Tırımoğlu, “Özel güvenlik adaylarımız, temel eğitime başlamadan önce ‘özel güvenlik görevlisi olur ’ibareli sağlık raporunu almak zorunda. Özel güvenlik eğitim kurumları, Denetleme Başkanlığı’nın belirlediği sınav takvimine göre eğitimlerine başlıyor. Tüm kurumlarda eğitimlerin aynı tarihte başlaması nedeniyle, kamu sağlık kuruluşlarındaki yoğunluk ve randevu süreçleri birçok kursiyerin sağlık raporunu zamanında almasını engelliyor. Eğitim başlama tarihinden 15-20 gün önce kaydolan kursiyerler bile raporlarını zamanında temin edemeyebiliyor ve bir sonraki sınav dönemine kalıyor. Bu da aday için yaklaşık iki aylık kayıp anlamına geliyor. Kayıt, sınava giriş, sınav sonuçlarının açıklanması, sertifikaların düzenlenmesi süreçlerinde de yaklaşık dört aylık bir zaman geçiyor. Bu nedenle, Özel Güvenlik Hizmetlerine Dair Yönetmelik’te sağlık raporlarının temel eğitim öncesi değil, kimlik başvurusu aşamasında ibraz edilmesi yönünde bir düzenleme yapılmasını öneriyoruz. Böylece kursiyerler zaman kaybetmeyecek, sektördeki istihdam ihtiyacı zamanında karşılanabilecek ve kamu sağlık kuruluşlarındaki yoğunluk da azalacaktır” ifadelerini kullandı.

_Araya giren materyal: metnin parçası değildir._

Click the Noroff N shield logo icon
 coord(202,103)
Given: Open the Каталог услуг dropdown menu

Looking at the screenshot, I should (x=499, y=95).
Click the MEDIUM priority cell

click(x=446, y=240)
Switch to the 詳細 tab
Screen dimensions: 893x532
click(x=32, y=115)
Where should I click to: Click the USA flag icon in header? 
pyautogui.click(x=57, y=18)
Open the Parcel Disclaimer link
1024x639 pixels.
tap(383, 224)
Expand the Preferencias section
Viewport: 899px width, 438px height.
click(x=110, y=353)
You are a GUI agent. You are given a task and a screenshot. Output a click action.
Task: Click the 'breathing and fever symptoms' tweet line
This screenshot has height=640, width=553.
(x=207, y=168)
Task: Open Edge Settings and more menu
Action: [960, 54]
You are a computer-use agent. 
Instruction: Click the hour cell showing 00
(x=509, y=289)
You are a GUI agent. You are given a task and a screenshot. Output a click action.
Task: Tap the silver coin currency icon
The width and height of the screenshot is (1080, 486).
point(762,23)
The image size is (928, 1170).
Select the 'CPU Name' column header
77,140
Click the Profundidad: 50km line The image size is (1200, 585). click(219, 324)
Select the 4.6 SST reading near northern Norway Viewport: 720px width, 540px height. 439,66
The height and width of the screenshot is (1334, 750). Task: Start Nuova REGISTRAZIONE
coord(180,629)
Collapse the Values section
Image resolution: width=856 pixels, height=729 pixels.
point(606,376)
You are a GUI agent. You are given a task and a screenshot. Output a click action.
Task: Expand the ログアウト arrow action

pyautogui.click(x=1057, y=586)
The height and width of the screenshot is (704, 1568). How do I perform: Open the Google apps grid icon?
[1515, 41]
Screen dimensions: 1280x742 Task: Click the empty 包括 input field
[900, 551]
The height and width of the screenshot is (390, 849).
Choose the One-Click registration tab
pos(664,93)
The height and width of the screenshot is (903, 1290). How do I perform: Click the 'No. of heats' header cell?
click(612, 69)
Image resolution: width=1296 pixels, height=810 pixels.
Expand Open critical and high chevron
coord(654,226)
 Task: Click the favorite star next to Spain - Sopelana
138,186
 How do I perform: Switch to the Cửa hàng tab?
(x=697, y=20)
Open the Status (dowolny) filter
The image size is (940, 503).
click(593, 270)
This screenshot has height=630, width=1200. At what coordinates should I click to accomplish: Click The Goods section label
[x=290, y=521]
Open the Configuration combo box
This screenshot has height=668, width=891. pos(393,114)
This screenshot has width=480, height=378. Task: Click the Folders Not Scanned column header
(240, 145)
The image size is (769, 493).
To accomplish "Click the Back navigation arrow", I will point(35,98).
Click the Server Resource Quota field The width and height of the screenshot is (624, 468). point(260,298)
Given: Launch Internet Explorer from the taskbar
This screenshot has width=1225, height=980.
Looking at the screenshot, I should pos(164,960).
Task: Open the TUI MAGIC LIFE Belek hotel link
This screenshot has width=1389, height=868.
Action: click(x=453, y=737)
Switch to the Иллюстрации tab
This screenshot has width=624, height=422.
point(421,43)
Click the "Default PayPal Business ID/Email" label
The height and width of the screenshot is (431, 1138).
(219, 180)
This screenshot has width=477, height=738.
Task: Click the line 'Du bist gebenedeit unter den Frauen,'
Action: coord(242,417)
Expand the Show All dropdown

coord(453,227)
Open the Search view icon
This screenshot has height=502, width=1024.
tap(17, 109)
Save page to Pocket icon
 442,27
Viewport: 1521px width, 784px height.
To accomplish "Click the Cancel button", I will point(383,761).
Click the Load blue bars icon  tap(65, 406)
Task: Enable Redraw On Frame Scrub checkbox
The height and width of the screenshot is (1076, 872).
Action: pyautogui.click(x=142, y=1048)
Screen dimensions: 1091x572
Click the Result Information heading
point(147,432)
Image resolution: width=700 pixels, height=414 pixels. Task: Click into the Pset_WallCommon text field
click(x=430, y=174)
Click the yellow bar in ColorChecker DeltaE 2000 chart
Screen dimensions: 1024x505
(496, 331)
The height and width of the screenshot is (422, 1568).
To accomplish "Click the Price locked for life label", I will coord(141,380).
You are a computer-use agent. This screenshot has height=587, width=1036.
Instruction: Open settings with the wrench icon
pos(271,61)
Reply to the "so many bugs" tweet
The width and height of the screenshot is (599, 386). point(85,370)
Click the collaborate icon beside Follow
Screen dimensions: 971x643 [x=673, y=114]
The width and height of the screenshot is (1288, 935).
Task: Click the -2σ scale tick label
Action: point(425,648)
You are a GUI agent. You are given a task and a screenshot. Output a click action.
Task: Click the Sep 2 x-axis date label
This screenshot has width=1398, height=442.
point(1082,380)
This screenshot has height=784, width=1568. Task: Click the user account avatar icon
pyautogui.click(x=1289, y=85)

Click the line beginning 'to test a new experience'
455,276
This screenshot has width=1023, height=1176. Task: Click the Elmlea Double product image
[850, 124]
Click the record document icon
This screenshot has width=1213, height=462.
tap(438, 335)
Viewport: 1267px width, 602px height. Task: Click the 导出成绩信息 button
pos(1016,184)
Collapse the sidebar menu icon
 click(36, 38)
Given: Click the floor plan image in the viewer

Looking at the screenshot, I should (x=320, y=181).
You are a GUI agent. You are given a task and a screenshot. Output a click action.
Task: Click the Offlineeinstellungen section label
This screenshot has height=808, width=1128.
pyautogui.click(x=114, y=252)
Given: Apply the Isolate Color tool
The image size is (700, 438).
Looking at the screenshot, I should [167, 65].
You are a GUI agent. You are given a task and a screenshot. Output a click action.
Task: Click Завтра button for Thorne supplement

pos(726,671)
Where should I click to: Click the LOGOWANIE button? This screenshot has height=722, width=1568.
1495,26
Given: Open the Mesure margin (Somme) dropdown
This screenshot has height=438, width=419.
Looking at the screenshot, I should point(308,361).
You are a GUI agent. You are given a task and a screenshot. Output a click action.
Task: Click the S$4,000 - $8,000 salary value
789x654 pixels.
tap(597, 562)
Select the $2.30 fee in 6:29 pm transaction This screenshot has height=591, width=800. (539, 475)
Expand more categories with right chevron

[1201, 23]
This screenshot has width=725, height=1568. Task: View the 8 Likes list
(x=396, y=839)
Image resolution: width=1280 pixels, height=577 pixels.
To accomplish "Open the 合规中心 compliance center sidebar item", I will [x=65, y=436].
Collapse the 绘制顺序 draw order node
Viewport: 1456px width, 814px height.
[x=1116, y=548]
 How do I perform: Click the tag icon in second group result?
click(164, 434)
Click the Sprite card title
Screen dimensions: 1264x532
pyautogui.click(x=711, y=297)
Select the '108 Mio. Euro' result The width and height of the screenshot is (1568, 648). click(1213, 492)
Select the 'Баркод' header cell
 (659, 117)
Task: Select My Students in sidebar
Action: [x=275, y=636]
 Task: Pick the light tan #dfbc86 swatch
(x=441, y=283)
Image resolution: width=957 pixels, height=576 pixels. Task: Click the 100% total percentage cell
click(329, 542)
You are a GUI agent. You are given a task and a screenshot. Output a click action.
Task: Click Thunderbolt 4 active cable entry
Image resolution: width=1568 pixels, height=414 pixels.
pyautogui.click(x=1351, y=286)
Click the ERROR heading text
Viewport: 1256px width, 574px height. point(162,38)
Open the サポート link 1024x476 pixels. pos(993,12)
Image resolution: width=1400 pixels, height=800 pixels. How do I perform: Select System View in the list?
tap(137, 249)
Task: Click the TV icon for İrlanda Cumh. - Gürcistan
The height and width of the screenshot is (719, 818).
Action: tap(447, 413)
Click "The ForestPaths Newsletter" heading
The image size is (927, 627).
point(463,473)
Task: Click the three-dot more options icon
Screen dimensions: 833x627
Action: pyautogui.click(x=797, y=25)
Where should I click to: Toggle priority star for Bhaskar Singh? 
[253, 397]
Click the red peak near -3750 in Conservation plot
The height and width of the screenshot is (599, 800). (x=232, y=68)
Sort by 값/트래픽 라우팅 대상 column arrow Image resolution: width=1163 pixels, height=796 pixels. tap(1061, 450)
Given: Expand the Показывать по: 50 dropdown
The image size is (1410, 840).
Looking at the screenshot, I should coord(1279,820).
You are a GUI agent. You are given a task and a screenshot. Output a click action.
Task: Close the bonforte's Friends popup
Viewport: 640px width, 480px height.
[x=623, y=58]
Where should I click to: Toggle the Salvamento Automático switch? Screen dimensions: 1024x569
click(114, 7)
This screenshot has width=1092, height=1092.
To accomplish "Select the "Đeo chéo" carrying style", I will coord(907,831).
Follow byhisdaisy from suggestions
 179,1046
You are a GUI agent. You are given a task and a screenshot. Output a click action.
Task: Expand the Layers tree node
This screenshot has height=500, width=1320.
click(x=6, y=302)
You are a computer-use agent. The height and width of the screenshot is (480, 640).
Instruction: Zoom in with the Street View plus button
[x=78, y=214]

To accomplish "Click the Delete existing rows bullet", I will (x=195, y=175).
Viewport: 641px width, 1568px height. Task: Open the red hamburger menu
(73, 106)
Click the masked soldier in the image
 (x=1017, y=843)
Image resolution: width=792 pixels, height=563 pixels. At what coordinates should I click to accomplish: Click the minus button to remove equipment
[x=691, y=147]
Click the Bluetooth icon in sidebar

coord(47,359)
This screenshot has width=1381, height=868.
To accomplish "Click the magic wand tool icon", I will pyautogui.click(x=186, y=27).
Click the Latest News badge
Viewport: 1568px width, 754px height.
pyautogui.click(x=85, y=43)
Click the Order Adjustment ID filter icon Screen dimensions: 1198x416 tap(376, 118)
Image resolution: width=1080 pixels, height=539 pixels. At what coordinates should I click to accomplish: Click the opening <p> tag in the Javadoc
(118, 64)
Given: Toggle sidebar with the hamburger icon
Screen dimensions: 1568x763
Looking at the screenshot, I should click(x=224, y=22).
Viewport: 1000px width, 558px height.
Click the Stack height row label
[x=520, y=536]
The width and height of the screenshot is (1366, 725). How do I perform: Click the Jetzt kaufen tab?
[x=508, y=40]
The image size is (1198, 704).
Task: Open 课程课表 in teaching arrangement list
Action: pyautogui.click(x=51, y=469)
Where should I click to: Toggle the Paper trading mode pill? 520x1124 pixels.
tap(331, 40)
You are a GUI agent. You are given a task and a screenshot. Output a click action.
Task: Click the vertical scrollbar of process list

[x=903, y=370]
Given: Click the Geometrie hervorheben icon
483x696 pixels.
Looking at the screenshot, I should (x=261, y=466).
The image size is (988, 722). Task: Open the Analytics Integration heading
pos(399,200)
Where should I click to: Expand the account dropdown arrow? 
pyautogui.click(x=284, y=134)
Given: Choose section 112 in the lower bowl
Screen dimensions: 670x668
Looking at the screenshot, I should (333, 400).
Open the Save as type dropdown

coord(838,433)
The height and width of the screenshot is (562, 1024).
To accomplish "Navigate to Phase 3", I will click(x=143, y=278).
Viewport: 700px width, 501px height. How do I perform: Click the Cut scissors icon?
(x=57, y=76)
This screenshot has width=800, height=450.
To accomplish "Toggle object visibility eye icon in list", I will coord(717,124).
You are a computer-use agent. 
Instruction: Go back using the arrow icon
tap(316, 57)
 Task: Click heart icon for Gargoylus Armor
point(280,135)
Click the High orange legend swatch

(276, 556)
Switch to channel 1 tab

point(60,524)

Tırımoğlu, sözlerini şöyle tamamladı:

“Özel güvenlik eğitim sektöründe hem mali yükümlülükler hem de kurum açılış kriterleri, sürdürülebilirlik ve kaliteyi doğrudan etkiliyor. Türkiye’de özel güvenlik eğitim hizmetlerinde KDV oranı yüzde 20 olarak uygulanıyor. Oysa bu oran diğer tüm eğitim hizmetlerinde yüzde 10’dur. Bu durum hem haksızlık hem de vatandaş mağduriyetine yol açıyor. Özel güvenlik eğitimi, MEB onaylı müfredat ve sertifikaya sahip olup kamu hizmeti niteliği taşıyor, %10 KDV’ye tabi tutulması adil olacaktır. Ayrıca, ülke genelinde kontrolsüz açılan eğitim kurumları kaliteyi düşürüyor, haksız rekabete ve denetim zorluklarına yol açıyor. 2005’ten bu yana açılan bin 81 kurumdan sadece 609’u faal olup, geri kalanı piyasa koşulları ve sürdürülebilirlik sorunları nedeniyle kapanmıştır. Bu nedenle, yeni kurum açılışlarında nüfusa dayalı kota, coğrafi yoğunluk sınırlaması, asgari fiziki ve eğitici yeterliliği ve yerel ihtiyaç raporu gibi kriterlerin uygulanması önemlidir. Ayrıca, tüm eğitim türlerinde yıllık güncellenen asgari taban fiyat belirlenerek kalite korunmalı ve haksız rekabet engellenmeli. Bu iki önlem birlikte uygulanmazsa, sektörde ya kalite kaybı yaşanacak ya da aşırı fiyat rekabeti sürecektir. Özel Güvenlik Eğitimcileri Derneği olarak, bu düzenlemelerin hem sektörü hem de vatandaşları koruyacağına inanıyoruz.”